BEGIN DATASET RECORDS
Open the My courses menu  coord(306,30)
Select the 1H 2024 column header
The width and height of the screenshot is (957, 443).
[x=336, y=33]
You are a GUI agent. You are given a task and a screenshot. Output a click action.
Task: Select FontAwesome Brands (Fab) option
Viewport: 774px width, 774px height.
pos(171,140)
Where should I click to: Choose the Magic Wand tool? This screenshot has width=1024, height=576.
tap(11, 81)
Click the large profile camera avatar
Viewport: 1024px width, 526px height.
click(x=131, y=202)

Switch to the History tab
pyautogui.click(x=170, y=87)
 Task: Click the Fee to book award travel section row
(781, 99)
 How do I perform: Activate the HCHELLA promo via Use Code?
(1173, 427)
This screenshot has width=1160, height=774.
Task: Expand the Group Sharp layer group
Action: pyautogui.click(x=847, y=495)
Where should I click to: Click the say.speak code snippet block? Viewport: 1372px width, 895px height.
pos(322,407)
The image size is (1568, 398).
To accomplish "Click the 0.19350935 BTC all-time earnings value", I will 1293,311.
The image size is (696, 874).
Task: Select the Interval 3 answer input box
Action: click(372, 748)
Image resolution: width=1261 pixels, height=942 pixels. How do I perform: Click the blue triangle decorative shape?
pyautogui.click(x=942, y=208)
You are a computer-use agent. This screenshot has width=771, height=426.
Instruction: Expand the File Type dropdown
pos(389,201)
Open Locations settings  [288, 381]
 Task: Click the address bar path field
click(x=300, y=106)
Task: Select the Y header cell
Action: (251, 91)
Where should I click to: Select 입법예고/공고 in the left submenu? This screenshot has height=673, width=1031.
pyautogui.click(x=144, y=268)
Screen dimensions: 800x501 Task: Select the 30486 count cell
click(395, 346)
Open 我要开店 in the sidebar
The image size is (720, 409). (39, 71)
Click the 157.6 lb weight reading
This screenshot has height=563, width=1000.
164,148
END DATASET RECORDS
_WHAT THE EXERCISE ASKS:_ Rewrite all the rows above, changing every "Viewport" to "Window" and keeping everything else the same.

_EXERCISE RESPONSE:_
Open the My courses menu  coord(306,30)
Select the 1H 2024 column header
The width and height of the screenshot is (957, 443).
[x=336, y=33]
You are a GUI agent. You are given a task and a screenshot. Output a click action.
Task: Select FontAwesome Brands (Fab) option
Window: 774px width, 774px height.
pos(171,140)
Where should I click to: Choose the Magic Wand tool? This screenshot has width=1024, height=576.
tap(11, 81)
Click the large profile camera avatar
Window: 1024px width, 526px height.
click(x=131, y=202)

Switch to the History tab
pyautogui.click(x=170, y=87)
 Task: Click the Fee to book award travel section row
(781, 99)
 How do I perform: Activate the HCHELLA promo via Use Code?
(1173, 427)
This screenshot has width=1160, height=774.
Task: Expand the Group Sharp layer group
Action: pyautogui.click(x=847, y=495)
Where should I click to: Click the say.speak code snippet block? Window: 1372px width, 895px height.
pos(322,407)
The image size is (1568, 398).
To accomplish "Click the 0.19350935 BTC all-time earnings value", I will 1293,311.
The image size is (696, 874).
Task: Select the Interval 3 answer input box
Action: click(372, 748)
Image resolution: width=1261 pixels, height=942 pixels. How do I perform: Click the blue triangle decorative shape?
pyautogui.click(x=942, y=208)
You are a computer-use agent. This screenshot has width=771, height=426.
Instruction: Expand the File Type dropdown
pos(389,201)
Open Locations settings  [288, 381]
 Task: Click the address bar path field
click(x=300, y=106)
Task: Select the Y header cell
Action: (251, 91)
Where should I click to: Select 입법예고/공고 in the left submenu? This screenshot has height=673, width=1031.
pyautogui.click(x=144, y=268)
Screen dimensions: 800x501 Task: Select the 30486 count cell
click(395, 346)
Open 我要开店 in the sidebar
The image size is (720, 409). (39, 71)
Click the 157.6 lb weight reading
This screenshot has height=563, width=1000.
164,148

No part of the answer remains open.